Ferrari Skids Into A Data Breach Exposing Customer Details To A Ransomware Gang
A hacker or hackers were recently able to gain access to the Maranello based company's IT systems, demanding a ransom for the client info. Ferrari's press statement informs that "a threat actor with a ransom demand related to certain client contact details." The Italian auto brand assured that an immediate investigation was made in collaboration with a leading third-party cybersecurity firm.
Moreover, according to a notification email sent to its customers (like you and I, of course) adds that the breach exposed client information such as names, addresses, email addresses, and phone numbers, although it doesn't seem like financial information (like bank account or payment details) were part of the stolen information.
Since the attack, it seems like Ferrari was quickly able to secure the breached systems. Its media statement says that, "As a policy, Ferrari will not be held to ransom as paying such demands funds criminal activity and enables threat actors to perpetuate their attacks." As an added reassurance, the company adds, "We have worked with third party experts to further reinforce our systems and are confident in their resilience. We can also confirm the breach has had no impact on the operational functions of our company."

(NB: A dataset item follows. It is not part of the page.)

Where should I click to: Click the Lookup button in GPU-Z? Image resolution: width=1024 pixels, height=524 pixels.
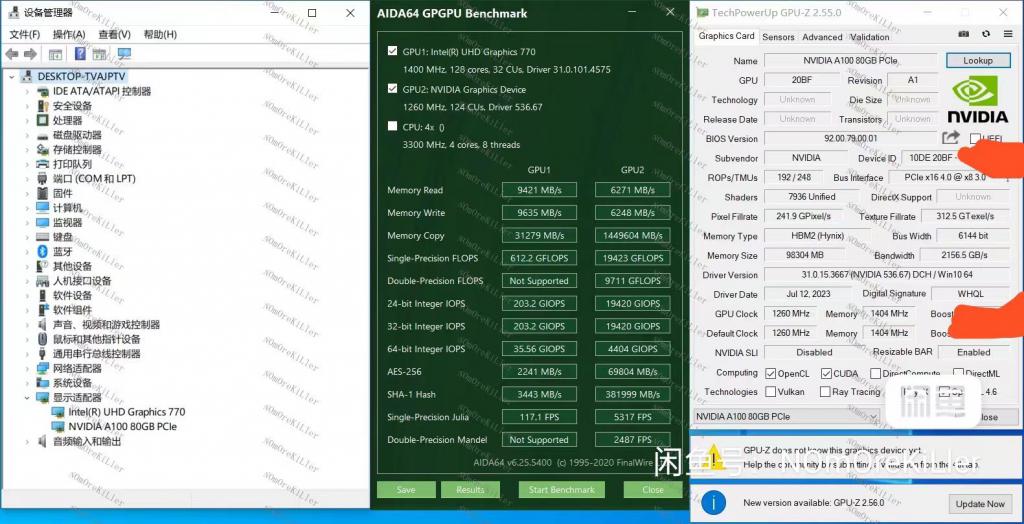(977, 61)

Thankfully, this IT breach does not seem to have caused severe harm, but it does expose a common thread among global automakers: a lot of them suffer from massive data security gaps or loopholes. As recently as January, white hat (or ethical) hackers were able to prove how easy it is to penetrate, circumvent, and obtain data from BMW, Ferrari (yes, you read right), Ford, Jaguar-Land Rover, Mercedes-Benz, Porsche, and Rolls-Royce. The same group of white hatters had also found vulnerabilities in Honda, Hyundai, Nissan, and Toyota late last year. Also in December, Swedish company Volvo was involved in a ransomware attack, its second attack since 2021.